Telle qu’elle est proposée en effet aujourd’hui, cette délibération conduirait à enclencher une procédure accélérée de modification du PLU de Châteaugay, dans laquelle la concertation serait une option laissée à la discrétion du Préfet. Or cette concertation nous apparaît impérieusement nécessaire. Si le conseil municipal de Châteaugay est favorable au projet, si l’on comprend la nécessité et le besoin de roches massives, si l’on entend par ailleurs l’intérêt pour la commune du déploiement de cette carrière, pour autant toutes les voix ne chantent pas à l’unisson, et depuis quelques années déjà, un certain nombre d’associations, d’élus, de citoyens, émettent des doutes, font valoir des réticences, voire s’opposent avec véhémence au projet. Il nous semble donc à la fois peu respectueux de ces voix émergentes et dissonantes, et peu compatible avec l’exercice de la démocratie participative, que de donner la possibilité de balayer d’un revers de la main toute tentative de concertation.  

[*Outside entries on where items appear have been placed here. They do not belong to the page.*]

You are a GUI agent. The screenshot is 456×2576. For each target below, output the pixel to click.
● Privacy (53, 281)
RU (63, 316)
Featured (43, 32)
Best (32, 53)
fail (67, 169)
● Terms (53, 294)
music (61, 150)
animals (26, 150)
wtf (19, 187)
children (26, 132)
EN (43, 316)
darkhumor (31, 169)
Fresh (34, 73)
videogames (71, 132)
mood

Cette délibération, avec toutes réserves qu’elle fait surgir dans sa forme, présente pour autant le mérite de relancer avec force la réflexion sur l’extraction de matériaux, et de l’impact sur l’environnement immédiat du plateau. Mais elle met également en exergue notre modèle de “consommation” de l’espace et des ressources qui s’appuie sur le triptyque classique : extraire, consommer, jeter. Ce modèle ne semble plus tenable et nous devons donc collectivement réfléchir à notre métabolisme urbain.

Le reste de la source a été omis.